Text excerpt:

▼

LIGPLOT of Val-Trp dipeptide
DIMPLOT of interface between
chains A and B in 3sdp
|2.||Paths and directories|
|3.||Generating a LIGPLOT/DIMPLOT diagram|
|4.||Editing the plot|
|8.||Adding missing H-bonds|
|9.||Removing unwanted H-bonds|
|10.||Plots from structural alignments|
|11.||Structural alignment file formats|
The very first time you run LigPlot+ after installation, you will need to define several paths and directories so that the program knows where to find things like PDB files, the Het Group Dictionary and the RasMol/PyMOL programs (if you have them). LigPlot+ will detect that it is being run for the first time and will pop up an entry-form, described in the section below, for you to fill in.
Note that it is particularly important that the directory you enter for the Temporary directory exists on your computer and is writable, otherwise the program will not run.
Edit the text fields as follows:
i. PDB paths
PDB files are most conveniently identified simply by the 4-character PDB code or identifier. If your system contains one or more locations where PDB files are stored, you can define a "template" path which will allow LigPlot+ to find the relevant PDB file from its 4-character code alone. The files can be gzipped or not.
Alternatively, if you are connected to the internet when you run LigPlot+, the required file can be retrieved by ftp from a given ftp site.
The 4 characters of the PDB code in each template are represented as abcd. These appear in the template within square brackets.
For example, the template
C:/roman/pdbsum/pdb/pdb[abcd].entmeans that, for example, PDB code 1ral would be translated as:
C:/roman/pdbsum/pdb/pdb1ral.entSimilarly, the ftp template
ftp://ftp.ebi.ac.uk/pub/databases/rcsb/pdb-remediated/data/structures/divided/pdb/[bc]/pdb[abcd].ent.gzwould map to PDB code 1ral as:
ftp://ftp.ebi.ac.uk/pub/databases/rcsb/pdb-remediated/data/structures/divided/pdb/ra/pdb1ral.ent.gzNote that here the PDB files are stored in subdirectories whose names correspond to the middle part of the PDB code (here shown as "[bc]").
The above ftp address retrieves gzipped PDB files from the PDBe ftp site at the EBI. A full list of possible ftp addresses is given below:
You can add others if you wish.

▲

Task 1: In the LigPlot+ setup text, what happens if the Temporary directory you enter does not exist or is not writable?
Task 2: Go on with the LigPlot+ setup text, starting after its last sentence, "You can add others if you wish."

Source data:
▼

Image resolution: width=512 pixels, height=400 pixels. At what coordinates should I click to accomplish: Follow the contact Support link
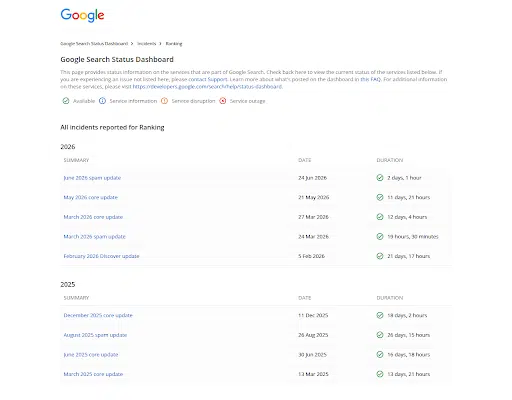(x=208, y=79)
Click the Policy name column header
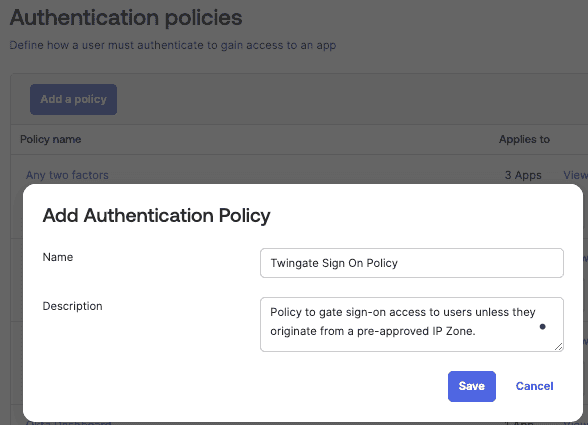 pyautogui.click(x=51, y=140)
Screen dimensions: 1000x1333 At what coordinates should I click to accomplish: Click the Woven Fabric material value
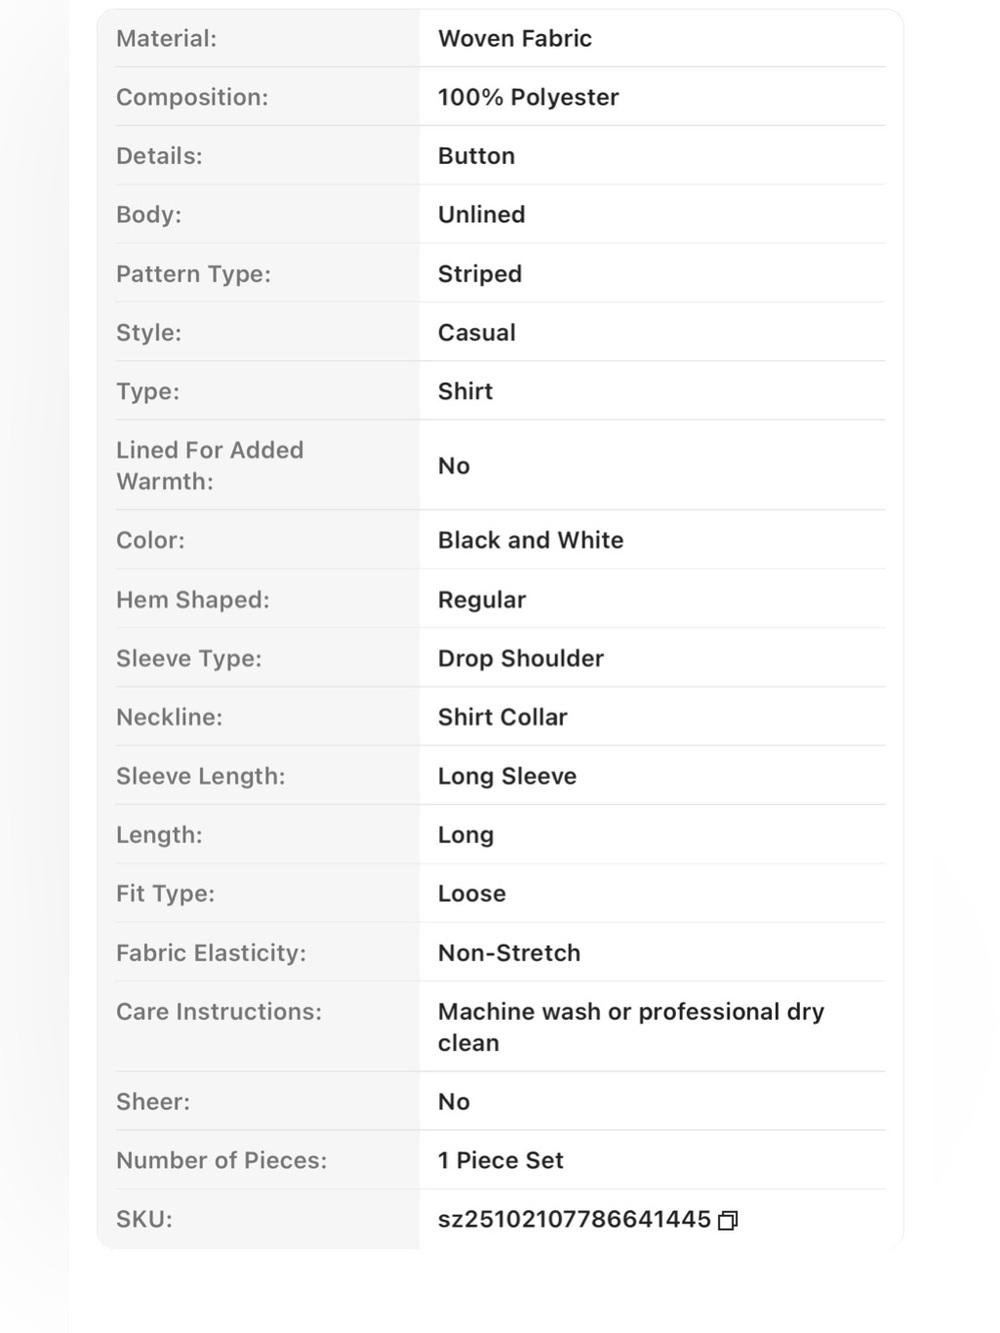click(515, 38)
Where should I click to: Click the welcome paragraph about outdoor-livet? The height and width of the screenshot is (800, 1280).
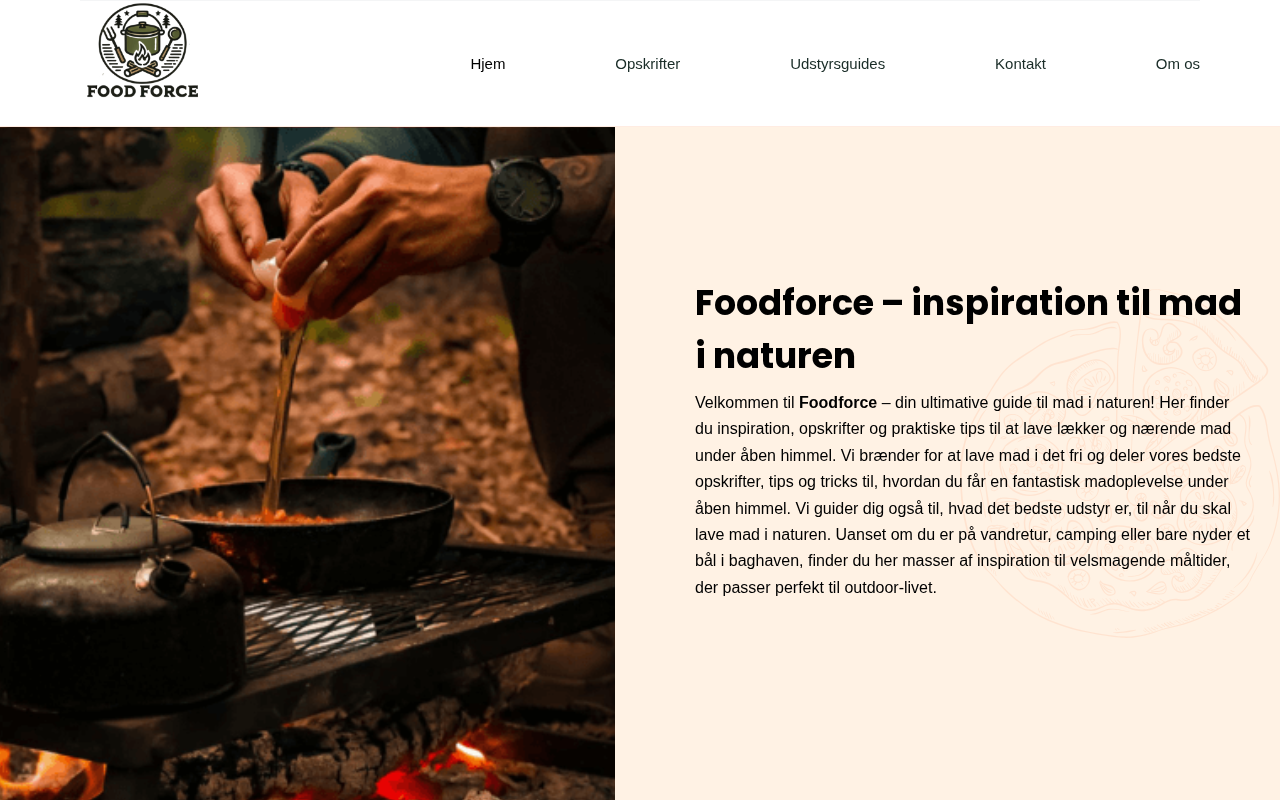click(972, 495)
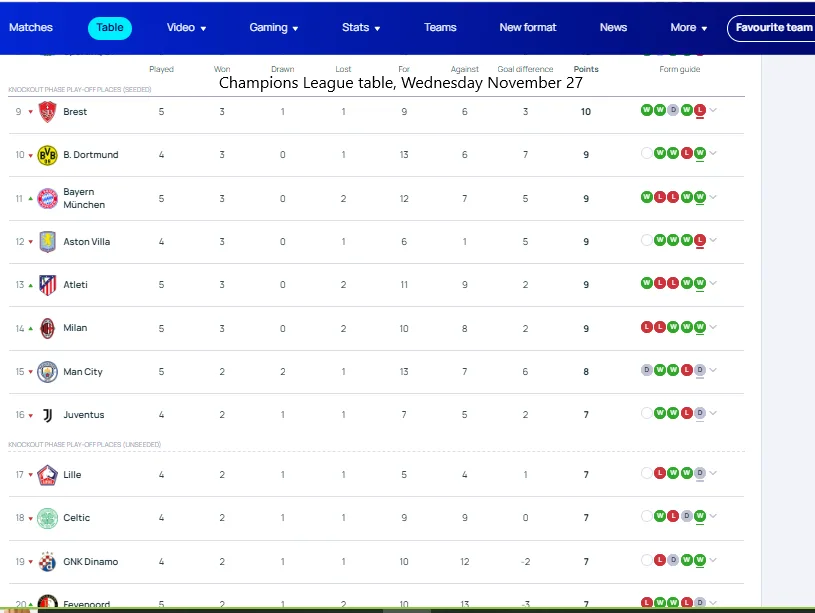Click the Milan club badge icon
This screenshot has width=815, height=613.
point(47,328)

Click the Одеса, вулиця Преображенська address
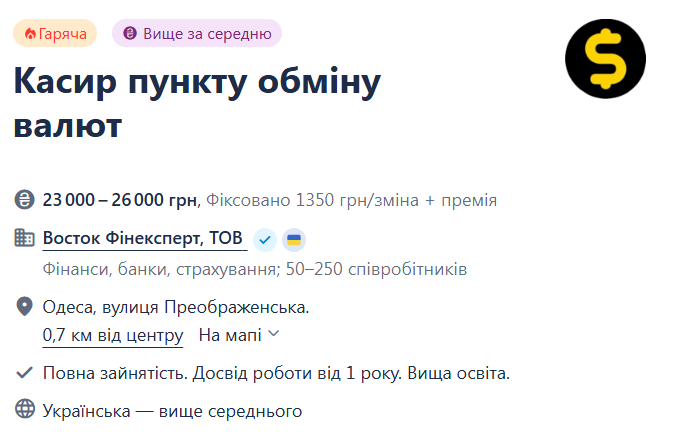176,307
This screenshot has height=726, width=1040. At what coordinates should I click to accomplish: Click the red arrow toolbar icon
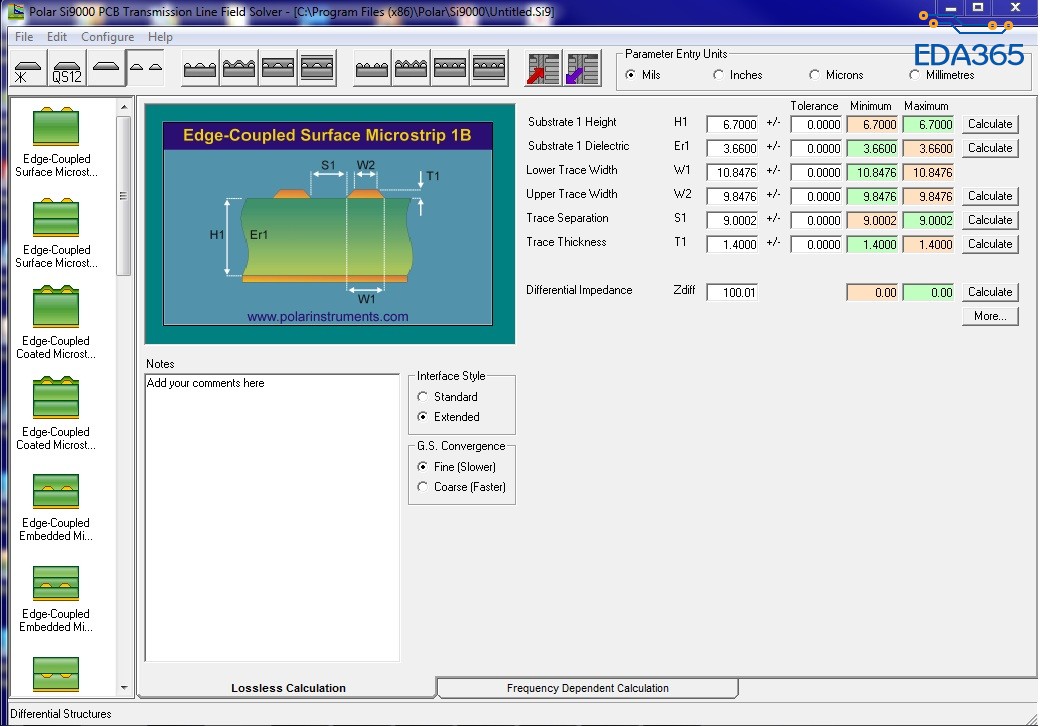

▲

Expected answer 1: The program will not run.

Expected answer 2:
PDBe ftp://ftp.ebi.ac.uk/pub/databases/rcsb/pdb-remediated/data/structures/divided/pdb/[bc]/pdb[abcd].ent.gz PDBj ftp://ftp.pdbj.org/pub/pdb/data/structures/divided/pdb/[bc]/pdb[abcd].ent.gz RCSB PDB ftp://ftp.wwpdb.org/pub/pdb/data/structures/divided/pdb/[bc]/pdb[abcd].ent.gz
ii. The Het Group Dictionary
LigPlot+ gets its information about ligand molecules from the Het Group Dictionary. This defines the atom names, connectivities and bond orders of every Het Group in the PDB. You can download a copy of this dictionary from the wwPDB at:
It is a good idea to download it regularly to always have an up-to-date copy.
Record the full path and filename of the Het Group Dictionary here so that the programs know where to find it. If you have a ligand that is not in the dictionary, you can define the ligand in your own version of the dictionary or in a .sdf file (see below).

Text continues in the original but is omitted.